*Yoshimi Kawai1, Shoichiro Kido2
(1.Research Institute for Global Change, Japan Agency for Marine-Earth Science and Technology, 2.Application Laboratory, Japan Agency for Marine-Earth Science and Technology)
Keywords:North Pacific Ocean, Subduction, Mesoscale eddy, Ocean warming
Subduction and obduction are water mass exchanges between the mixed layer and the permanent pycnocline, and it is of great importance for material circulation and biogeochemistry to know how they change under the warming climate. The authors investigated temporal variations of annual subduction and obduction rates (Sann and Oann) over the North Pacific Ocean using an eddy-resolving ocean reanalysis.
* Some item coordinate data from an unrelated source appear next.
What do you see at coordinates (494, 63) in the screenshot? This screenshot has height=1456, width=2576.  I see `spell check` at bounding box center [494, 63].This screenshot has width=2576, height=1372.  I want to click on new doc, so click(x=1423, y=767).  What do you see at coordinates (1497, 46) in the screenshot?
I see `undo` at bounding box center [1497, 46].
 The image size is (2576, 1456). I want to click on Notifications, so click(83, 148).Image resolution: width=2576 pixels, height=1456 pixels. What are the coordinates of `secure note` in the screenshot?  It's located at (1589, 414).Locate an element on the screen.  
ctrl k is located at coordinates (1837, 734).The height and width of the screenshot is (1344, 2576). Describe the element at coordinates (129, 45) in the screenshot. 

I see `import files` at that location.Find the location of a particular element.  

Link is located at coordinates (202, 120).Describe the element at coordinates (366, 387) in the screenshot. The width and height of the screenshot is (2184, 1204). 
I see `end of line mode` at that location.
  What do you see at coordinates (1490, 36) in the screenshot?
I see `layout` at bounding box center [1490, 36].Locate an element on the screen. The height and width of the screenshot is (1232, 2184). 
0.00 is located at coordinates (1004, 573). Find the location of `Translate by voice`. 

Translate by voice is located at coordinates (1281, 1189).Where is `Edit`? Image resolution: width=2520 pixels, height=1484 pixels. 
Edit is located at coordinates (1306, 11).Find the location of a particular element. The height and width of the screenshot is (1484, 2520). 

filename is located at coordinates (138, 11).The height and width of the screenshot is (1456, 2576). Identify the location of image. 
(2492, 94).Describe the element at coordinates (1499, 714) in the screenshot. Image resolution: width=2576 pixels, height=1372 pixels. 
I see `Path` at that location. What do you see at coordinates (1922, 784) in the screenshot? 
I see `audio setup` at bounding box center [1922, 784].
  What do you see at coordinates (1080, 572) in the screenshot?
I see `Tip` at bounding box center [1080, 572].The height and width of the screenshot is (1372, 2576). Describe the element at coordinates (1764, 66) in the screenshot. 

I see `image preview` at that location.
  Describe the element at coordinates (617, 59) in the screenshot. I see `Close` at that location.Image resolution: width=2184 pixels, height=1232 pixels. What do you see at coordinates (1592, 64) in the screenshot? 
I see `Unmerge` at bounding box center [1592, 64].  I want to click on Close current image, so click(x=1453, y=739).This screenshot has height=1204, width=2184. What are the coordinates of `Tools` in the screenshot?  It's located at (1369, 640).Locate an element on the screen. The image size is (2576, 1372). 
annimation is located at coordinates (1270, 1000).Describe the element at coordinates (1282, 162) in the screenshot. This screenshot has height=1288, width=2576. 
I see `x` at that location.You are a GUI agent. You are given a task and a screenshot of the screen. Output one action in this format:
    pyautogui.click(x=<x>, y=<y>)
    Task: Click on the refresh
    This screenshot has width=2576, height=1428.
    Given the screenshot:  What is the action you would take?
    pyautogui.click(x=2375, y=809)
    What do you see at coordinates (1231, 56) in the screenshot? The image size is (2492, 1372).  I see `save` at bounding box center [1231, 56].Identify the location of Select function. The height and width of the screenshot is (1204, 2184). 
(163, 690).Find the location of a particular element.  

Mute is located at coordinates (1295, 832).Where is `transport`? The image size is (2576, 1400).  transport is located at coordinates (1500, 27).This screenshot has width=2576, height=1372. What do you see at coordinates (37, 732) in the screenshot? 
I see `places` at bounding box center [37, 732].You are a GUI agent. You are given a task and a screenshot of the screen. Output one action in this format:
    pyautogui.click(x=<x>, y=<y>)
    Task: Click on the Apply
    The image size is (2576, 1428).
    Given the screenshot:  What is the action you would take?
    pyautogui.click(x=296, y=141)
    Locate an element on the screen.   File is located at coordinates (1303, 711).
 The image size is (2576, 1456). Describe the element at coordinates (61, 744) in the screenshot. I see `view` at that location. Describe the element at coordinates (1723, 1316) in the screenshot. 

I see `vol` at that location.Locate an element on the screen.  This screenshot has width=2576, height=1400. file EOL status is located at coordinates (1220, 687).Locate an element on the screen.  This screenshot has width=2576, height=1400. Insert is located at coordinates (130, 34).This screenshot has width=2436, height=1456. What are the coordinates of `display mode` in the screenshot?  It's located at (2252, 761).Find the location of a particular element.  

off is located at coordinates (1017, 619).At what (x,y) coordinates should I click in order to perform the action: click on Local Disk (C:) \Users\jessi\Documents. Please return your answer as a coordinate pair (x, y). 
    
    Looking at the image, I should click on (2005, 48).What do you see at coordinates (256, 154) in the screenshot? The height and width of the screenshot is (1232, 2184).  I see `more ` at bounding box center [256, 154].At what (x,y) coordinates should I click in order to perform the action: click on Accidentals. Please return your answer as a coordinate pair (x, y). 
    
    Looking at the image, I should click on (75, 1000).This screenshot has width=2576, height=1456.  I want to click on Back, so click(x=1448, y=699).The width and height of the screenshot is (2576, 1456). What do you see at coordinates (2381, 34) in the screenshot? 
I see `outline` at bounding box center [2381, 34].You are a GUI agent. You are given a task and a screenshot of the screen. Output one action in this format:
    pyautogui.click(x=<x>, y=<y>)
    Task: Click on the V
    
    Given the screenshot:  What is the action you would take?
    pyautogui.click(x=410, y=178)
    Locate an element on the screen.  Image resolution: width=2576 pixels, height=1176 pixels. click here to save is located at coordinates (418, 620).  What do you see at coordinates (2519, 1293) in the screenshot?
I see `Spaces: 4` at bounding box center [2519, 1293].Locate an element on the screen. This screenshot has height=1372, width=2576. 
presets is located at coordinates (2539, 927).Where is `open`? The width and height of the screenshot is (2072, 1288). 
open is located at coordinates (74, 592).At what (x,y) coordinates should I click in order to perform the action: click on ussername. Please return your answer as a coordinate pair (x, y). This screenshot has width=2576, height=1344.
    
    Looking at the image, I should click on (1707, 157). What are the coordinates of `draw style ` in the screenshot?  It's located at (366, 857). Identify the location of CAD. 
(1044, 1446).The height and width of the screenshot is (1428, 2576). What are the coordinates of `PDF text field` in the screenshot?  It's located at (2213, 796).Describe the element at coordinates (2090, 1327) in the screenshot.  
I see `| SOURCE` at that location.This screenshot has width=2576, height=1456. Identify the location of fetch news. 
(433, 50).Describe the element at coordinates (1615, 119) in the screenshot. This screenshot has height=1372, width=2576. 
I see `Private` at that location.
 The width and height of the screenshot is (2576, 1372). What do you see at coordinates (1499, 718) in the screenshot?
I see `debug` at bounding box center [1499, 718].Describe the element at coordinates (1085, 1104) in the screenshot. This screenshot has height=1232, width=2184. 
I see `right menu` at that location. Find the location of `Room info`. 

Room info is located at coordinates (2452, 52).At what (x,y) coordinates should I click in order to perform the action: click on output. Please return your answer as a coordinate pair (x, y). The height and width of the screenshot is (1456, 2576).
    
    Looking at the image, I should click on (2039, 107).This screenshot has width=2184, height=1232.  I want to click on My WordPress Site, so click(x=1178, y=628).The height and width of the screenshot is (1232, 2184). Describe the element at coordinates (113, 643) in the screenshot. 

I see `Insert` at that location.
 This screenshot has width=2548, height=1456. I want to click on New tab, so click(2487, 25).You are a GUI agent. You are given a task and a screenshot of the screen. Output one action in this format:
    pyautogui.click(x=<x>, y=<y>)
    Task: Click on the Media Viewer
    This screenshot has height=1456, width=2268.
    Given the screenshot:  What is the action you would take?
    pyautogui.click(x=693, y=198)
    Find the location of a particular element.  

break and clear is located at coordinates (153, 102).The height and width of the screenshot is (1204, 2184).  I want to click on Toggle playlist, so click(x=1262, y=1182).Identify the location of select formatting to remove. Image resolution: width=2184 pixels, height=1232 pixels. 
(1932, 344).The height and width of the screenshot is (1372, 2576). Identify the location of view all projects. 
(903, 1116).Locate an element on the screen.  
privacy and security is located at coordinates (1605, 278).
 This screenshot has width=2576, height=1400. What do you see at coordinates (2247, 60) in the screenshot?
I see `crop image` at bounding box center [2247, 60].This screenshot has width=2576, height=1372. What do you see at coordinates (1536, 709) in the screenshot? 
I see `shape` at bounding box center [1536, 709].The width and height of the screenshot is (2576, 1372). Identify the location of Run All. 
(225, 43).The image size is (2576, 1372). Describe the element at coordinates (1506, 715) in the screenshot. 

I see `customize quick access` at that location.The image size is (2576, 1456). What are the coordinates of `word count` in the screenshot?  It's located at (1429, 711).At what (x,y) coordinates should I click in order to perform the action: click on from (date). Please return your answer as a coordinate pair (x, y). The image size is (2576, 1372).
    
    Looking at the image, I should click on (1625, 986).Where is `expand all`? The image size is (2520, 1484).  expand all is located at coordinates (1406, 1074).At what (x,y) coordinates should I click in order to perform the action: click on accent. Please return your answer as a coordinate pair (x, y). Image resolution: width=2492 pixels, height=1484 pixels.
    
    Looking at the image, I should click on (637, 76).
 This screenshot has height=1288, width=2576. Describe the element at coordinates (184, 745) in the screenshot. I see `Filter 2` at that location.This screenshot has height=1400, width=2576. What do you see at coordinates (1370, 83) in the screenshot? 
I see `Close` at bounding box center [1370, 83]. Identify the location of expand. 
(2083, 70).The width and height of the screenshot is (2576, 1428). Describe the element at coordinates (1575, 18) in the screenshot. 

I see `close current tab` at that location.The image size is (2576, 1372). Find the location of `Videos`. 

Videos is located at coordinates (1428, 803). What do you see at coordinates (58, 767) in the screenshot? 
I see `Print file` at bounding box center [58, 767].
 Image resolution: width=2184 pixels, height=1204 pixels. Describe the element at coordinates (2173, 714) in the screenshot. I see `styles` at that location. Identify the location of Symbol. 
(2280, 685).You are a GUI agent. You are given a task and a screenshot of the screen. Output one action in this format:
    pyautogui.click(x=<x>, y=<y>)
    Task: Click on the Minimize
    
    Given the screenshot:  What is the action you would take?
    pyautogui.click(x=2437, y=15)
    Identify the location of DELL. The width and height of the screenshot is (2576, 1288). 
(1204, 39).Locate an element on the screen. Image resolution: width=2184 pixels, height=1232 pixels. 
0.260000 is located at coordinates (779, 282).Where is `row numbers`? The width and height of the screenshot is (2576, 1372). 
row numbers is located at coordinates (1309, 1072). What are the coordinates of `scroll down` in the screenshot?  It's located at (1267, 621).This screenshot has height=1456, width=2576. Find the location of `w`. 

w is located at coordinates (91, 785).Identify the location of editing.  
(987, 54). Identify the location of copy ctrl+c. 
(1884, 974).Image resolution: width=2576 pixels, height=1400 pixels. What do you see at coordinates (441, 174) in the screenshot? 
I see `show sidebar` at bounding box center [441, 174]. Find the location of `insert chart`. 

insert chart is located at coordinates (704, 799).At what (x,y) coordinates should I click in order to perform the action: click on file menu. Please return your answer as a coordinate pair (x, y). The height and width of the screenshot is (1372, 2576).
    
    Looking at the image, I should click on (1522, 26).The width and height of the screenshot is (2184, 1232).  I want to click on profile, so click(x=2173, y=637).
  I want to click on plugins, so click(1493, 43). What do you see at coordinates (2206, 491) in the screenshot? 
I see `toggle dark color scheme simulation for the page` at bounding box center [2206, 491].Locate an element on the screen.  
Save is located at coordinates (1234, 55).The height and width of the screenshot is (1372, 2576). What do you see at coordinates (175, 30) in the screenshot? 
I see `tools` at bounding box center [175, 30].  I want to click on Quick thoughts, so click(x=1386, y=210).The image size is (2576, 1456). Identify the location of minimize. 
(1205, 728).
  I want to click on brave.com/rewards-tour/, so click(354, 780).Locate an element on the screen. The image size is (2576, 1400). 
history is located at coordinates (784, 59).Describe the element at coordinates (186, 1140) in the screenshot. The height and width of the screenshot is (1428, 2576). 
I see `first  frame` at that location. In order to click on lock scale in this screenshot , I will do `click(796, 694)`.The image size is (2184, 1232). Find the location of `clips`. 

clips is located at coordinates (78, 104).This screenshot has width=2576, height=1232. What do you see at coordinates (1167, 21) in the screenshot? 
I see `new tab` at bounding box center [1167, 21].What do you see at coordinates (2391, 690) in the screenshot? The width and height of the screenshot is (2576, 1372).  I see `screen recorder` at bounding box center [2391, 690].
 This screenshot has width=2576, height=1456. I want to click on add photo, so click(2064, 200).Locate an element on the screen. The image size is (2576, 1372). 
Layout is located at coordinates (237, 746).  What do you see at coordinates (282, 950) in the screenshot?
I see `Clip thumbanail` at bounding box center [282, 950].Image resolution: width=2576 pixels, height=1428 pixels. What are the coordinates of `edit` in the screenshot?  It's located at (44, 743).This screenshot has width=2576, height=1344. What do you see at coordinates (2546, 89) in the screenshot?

Both Sann and Oann integrated over the basin exhibited increasing trends with a decadal-scale variation in the recent decades. The volume of subducted and obducted water parcels increased in most of the potential density range and regions of the large volumes shifted northward after 2004. These increases of Sann and Oann were especially large north of the Kuroshio Extension (KE), despite decreasing potential density of the wintertime mixed layer. On the contrary, they decreased south of the KE. The increasing trends did not appear in either Sann or Oann when meso-scale spatial variations were filtered out, which is consistent with calculations using gridded data produced from in situ observations. This fact indicated that eddy activity was responsible for the trends. The variations of Sann and Oann well corresponded to that of eddy kinetic energy north of the KE. It can be inferred that northward migration of the KE increased available potential energy, leading to the elevation of eddy kinetic energy through baroclinic conversion. The enhancement of eddy activity reinforced subduction and obduction. Our results suggest that these processes activate vertical exchanges of water masses and materials, overcoming the opposite effect of the upper-ocean warming.